Melt butter in skillet and sauté garlic until golden brown. Add asparagus tips and continue stirring for 3 minutes and remove from heat.

Meanwhile, cook pasta in 6-8 quarts of rapidly boiling salted water until al dente. While pasta is cooking, add the mascarpone (or cream cheese) to the garlic/butter mixture and heat on low until asparagus tips are tender. Be careful not too overcook or asparagus will become mushy. Should be done in 3-5 minutes.
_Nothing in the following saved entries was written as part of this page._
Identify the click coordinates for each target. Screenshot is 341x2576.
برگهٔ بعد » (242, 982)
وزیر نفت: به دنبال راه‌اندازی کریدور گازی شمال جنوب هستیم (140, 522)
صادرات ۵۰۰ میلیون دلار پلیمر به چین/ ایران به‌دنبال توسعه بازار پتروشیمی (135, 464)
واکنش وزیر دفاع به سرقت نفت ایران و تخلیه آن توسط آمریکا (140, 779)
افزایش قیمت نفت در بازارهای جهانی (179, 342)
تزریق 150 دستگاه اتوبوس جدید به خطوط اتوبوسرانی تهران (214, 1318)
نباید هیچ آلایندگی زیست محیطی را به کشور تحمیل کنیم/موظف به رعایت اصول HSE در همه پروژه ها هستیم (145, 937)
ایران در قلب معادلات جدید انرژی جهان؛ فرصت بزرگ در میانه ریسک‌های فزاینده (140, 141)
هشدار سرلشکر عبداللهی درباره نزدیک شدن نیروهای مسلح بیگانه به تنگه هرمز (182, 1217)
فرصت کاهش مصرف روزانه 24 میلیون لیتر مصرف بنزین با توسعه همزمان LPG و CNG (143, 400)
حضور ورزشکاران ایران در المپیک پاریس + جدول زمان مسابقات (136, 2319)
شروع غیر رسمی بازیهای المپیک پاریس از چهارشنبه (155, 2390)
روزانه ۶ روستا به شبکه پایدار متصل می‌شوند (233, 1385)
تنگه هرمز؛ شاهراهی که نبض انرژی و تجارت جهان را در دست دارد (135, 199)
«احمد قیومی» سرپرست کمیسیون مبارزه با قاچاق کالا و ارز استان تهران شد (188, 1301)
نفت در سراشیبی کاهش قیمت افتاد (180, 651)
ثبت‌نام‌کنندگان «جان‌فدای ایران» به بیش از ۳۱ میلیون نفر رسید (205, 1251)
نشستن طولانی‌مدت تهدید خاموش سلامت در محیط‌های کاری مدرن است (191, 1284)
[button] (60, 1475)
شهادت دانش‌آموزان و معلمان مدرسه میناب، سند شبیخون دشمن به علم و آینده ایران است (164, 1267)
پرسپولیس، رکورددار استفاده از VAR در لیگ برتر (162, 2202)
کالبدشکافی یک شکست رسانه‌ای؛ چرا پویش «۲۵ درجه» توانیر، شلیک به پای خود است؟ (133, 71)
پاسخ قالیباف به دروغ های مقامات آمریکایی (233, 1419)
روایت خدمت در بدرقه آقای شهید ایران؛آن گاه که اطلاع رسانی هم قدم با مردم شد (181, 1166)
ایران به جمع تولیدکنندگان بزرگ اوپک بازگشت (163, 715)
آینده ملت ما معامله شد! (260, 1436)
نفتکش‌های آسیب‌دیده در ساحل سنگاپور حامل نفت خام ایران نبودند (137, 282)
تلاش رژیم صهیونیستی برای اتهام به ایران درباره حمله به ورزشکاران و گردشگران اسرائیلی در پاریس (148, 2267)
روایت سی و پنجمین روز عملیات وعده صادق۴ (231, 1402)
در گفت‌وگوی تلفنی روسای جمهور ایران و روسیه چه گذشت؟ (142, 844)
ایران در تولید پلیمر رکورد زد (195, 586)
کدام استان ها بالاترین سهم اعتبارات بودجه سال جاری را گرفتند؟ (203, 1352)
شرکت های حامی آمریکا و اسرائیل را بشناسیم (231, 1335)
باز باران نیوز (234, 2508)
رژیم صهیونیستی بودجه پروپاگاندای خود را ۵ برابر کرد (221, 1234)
Drain pasta (don’t rinse), toss in the Parmesan and pine nuts and transfer to serving dish. Stir in sauce. Top each serving with a sprinkle of Parmesan and 1-2 drops of white truffle oil. Be careful as a little goes a long way. Serve at once.

The Perfect Bite
Be sure to get a little sweet potato orzo, pine nut and asparagus on your fork. The blend of sweet potato and pine nut with the buttery cheesiness of the mascarpone… will be reminiscent of the candied yam casserole your mom used to make at Thanksgiving. But combined with the asparagus, Parmesan and truffle oil… your pallet will be surprised with a profile of favors you might not have experienced before. Enjoy!

The Perfect Pairing
What better pairing for this unique blend of flavors than a blend of reds from Cline Cellars? Cline’s Cashmere 2007 is a silky blend of Mourvèdre, Syrah and Grenache. With a purchase of this 2007 Cashmere… Cline Cellars will donate $25,000 to the Breast Cancer Network of Strength’s Ride to Empower. Visit their website to learn more.

Did You Know?
To quote Julia Child, “Don’t be afraid!” Truffle Oil is one of those mysterious ingredients we hear about on Food Network cooking shows like Top Chef Masters… but most of us really have no idea what to do with it. White Truffles (Tuber aestivum), often called Autumn Truffles, are even more rare than Black Truffles. Their distinctive, subtle flavor uniquely complements pasta, cheese and fish dishes.